A retail company has collected customer data including names, addresses, phone numbers, and purchase history. The data is inconsistent, with some names having titles (e.g., "Mr. John Doe"), addresses formatted differently, and phone numbers with varying formats (e.g., "123-456-7890", "(123) 456-7890"). Describe in detail the steps you would take to perform data cleaning on this dataset. Your answer should include specific techniques and tools that could be used. Consider the potential impact of data cleaning on subsequent analysis.
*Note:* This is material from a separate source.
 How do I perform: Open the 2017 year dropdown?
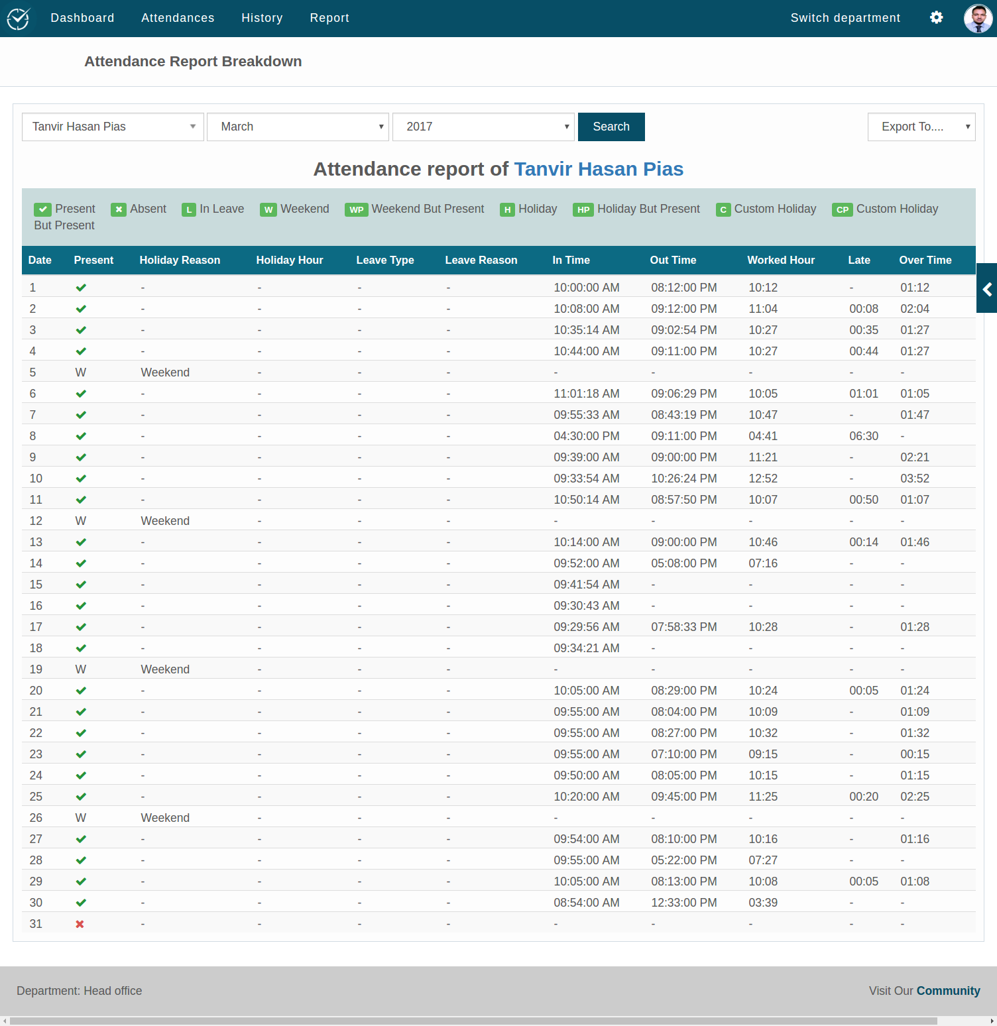[x=483, y=127]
Data cleaning is a crucial step in preparing data for analysis. Here's a detailed breakdown of the steps I would take:
- Name Standardization:
- Title Removal: Use string manipulation functions (e.g., in Python with regular expressions or in SQL with
REPLACE) to remove titles like "Mr.", "Ms.", "Dr." from the name field. - Whitespace Removal: Remove leading and trailing whitespace from names.
- Case Consistency: Convert names to a consistent case (e.g., all uppercase or all lowercase).
- Name Splitting: Split names into first name, middle name (if present), and last name using appropriate delimiters (e.g., hyphens, spaces). Handle cases where middle names are missing.
Tools: Python (with libraries like re and pandas), SQL, Excel.
- Address Standardization:
- Format Consistency: Use regular expressions to standardize address formats (e.g., converting all addresses to a specific format like "Street Address, City, State ZIP").
- Address Parsing: If possible, use address parsing libraries or APIs to break down addresses into components (street number, street name, city, state, ZIP code).
- Address Validation: Validate addresses against a postal address database to identify and correct errors.
Tools: Python (with libraries like addressparser), APIs (e.g., Google Maps API), specialized address validation software.
- Phone Number Standardization:
- Format Conversion: Use regular expressions to convert phone numbers to a consistent format (e.g., "123-456-7890").
- Area Code Validation: Validate area codes against a list of valid area codes.
- Remove Non-Numeric Characters: Remove any non-numeric characters (e.g., spaces, parentheses, dashes) from phone numbers.
Tools: Python (with regular expressions), SQL.
- Handling Missing Values:
- Identify Missing Values: Use functions to identify rows with missing values in key fields.
- Imputation: Consider imputing missing values using techniques like mean/median imputation (for numerical data) or mode imputation (for categorical data). Alternatively, consider removing rows with missing values if the percentage of missing data is low.
- Flagging: Create a new column to flag rows with imputed values.
Tools: Python (with pandas), SQL.
Impact on Subsequent Analysis: Data cleaning significantly improves the accuracy and reliability of subsequent analysis. Inconsistent data can lead to biased results and incorrect conclusions. Standardized data allows for more meaningful comparisons and accurate modeling. Careful consideration must be given to the potential impact of imputation techniques on the distribution of the data.